Various genetic loci have been associated with CKD (Table 2), but by far the most widely reported and consistently replicated genetic variants lie within the UMOD gene. UMOD codes for the protein uromodulin (previously known as Tamm-Horsfall [17], which is produced in the kidneys and is the most abundant urinary protein [18]. Loss of UMOD in mice leads to dysfunction of transmembrane solute transporters in the loop of Henle [19]. Mutations in UMOD have been associated with autosomal dominant tubulointerstitial kidney disease [20] which can progress to CKD [21]. Discovery analysis of 2388 CKD patients and 17,489 non-CKD controls and replication analysis of 1932 CKD patients and 19,534 controls of European ancestry, found UMOD variant rs12917707 to be significantly associated with both CKD and eGFR [22]. The same group confirmed these findings in a larger study in a total of 7173 European patients across the discovery and replication analyses [23]. A meta-analysis of population-based studies comprising over 130,600 individuals also found significant association with rs12917707 in 6271 cases of CKD (p = 3.7 × 10−16) and significant association in 2181 patients whose CKD was more severe (eGFR < 45 ml/min/1.73 m2; p = 1.1 × 10−05) [24]. An additional variant (rs4293393) in the UMOD gene was significantly associated with CKD (p = 4.1 × 10−10) in a study of 3203 Icelandic CKD patients and 38,782 controls [25]. This variant was replicated in a larger study of 15,594 Icelandic CKD patients (p = 9.1 × 10−38), in which another UMOD variant (rs11864909) was found to be significantly associated with CKD in a combined analysis (p = 2.2 × 10−19). Another UMOD variant, rs13329952 was significantly associated with CKD in a fixed-effects meta-analysis on a total of 151,137 individuals, of which 16,630 had CKD (p = 1.98 × 10−25); variant rs12917707 was also replicated in this meta-analysis (p = 1.16 × 10−41) [26].

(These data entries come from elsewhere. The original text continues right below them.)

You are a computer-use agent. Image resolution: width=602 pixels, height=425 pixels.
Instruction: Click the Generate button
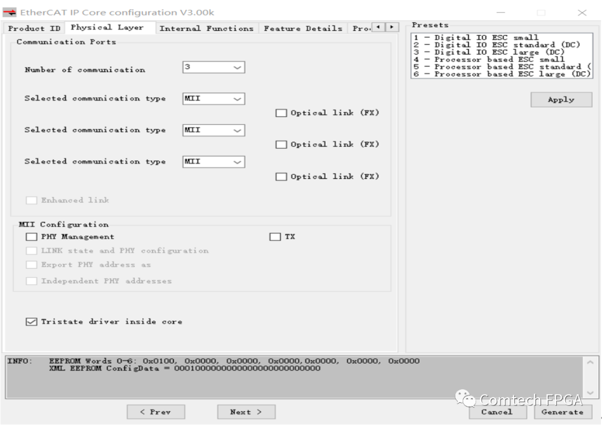point(563,412)

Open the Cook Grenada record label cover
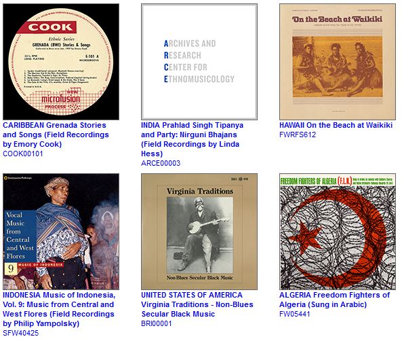click(x=61, y=62)
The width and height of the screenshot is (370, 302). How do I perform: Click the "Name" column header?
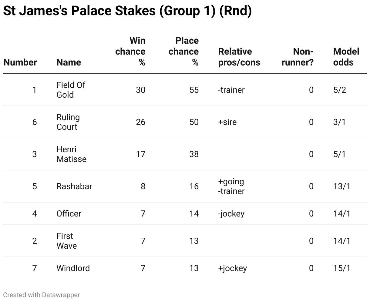(69, 62)
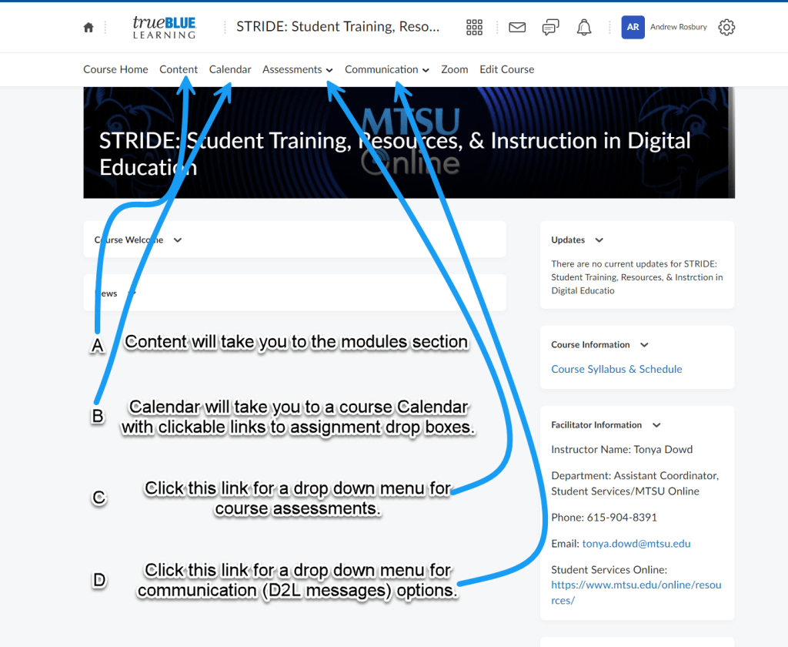
Task: Open the course selector grid icon
Action: point(475,27)
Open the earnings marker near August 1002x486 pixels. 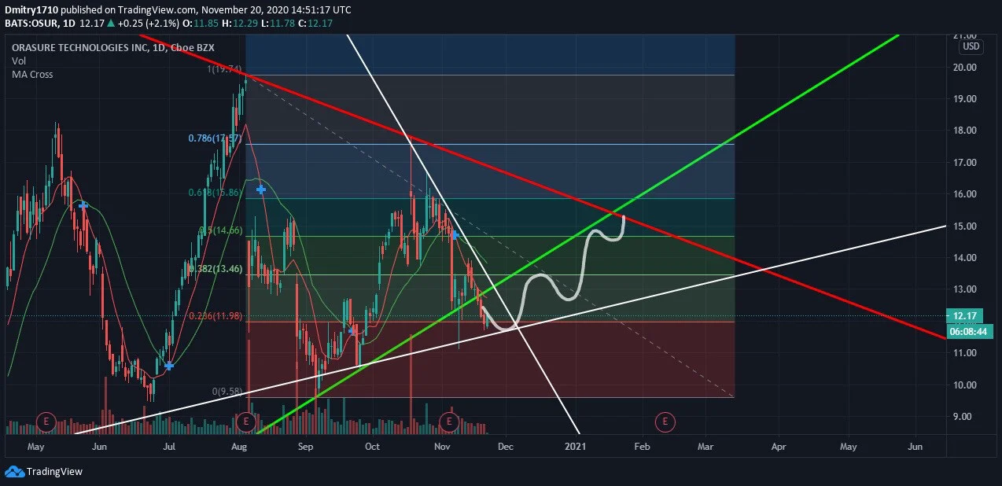pyautogui.click(x=246, y=422)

Table 2 Genomic-wide association studies in chronic kidney disease

There are ethnic differences in the incidence and prevalence of CKD; the incidence of ESRD is almost five times higher in African Americans than Americans of European descent [27]. A study of 1372 African American ESRD patients and 806 controls identified several variants in the myosin heavy chain type II isoform A (MYH9) gene as being specifically associated with non-diabetic ESRD in African Americans [28]. To further investigate this association, ESRD patients were sub-divided by presence of diabetes. No association was found in diabetic ESRD patients, but significance of MYH9 variants was retained for the non-diabetic ESRD group [28]. Similar association was found in variants spanning exon 14–23 of the MYH9 gene in 852 focal segmental glomerulosclerosis (FSGS) and 433 non-diabetic ESRD patients, but not for 476 diabetic-ESRD patients when compared to 222 controls [29]. The results for ESRD patients were consistent with the first analysis, and both studies described a specific association between variant rs735853 and non-diabetic ESRD patients, but not with diabetic ESRD patients [28, 29]. A study of 464 non-diabetic ESRD patients and 478 controls, replicated in 336 non-DM ESRD cases and 363 controls, identified 16 SNPs associated with non-diabetic ESRD, 12 of which were found in/near MYH9 [30]. To reinforce the specificity of these variants in African American individuals, a sufficiently powered study in 23,812 European patients found no association of MYH9 with eGFR or CKD [31]. Despite the lack of previous association with diabetic-ESRD, two subsequent studies found significant association of MYH9 with type 2 diabetes mellitus (T2DM)-ESRD [32, 33]. The MYH9 gene codes for myosin non-muscle myosin heavy chain IIA protein [34], a protein involved in cytokinesis, chemotaxis and differentiation of non-muscle cells [35]. Mutations in this gene are responsible for a number of autosomal dominant conditions and patients, such as those with Epstein Syndrome, can develop nephritis or other renal abnormalities [36]. This known link to renal function further supports the role of MYH9 as a genomic biomarker in CKD, although further studies in patients of European descent with CKD may be required to determine its suitability a biomarker across populations or should be limited to African Americans.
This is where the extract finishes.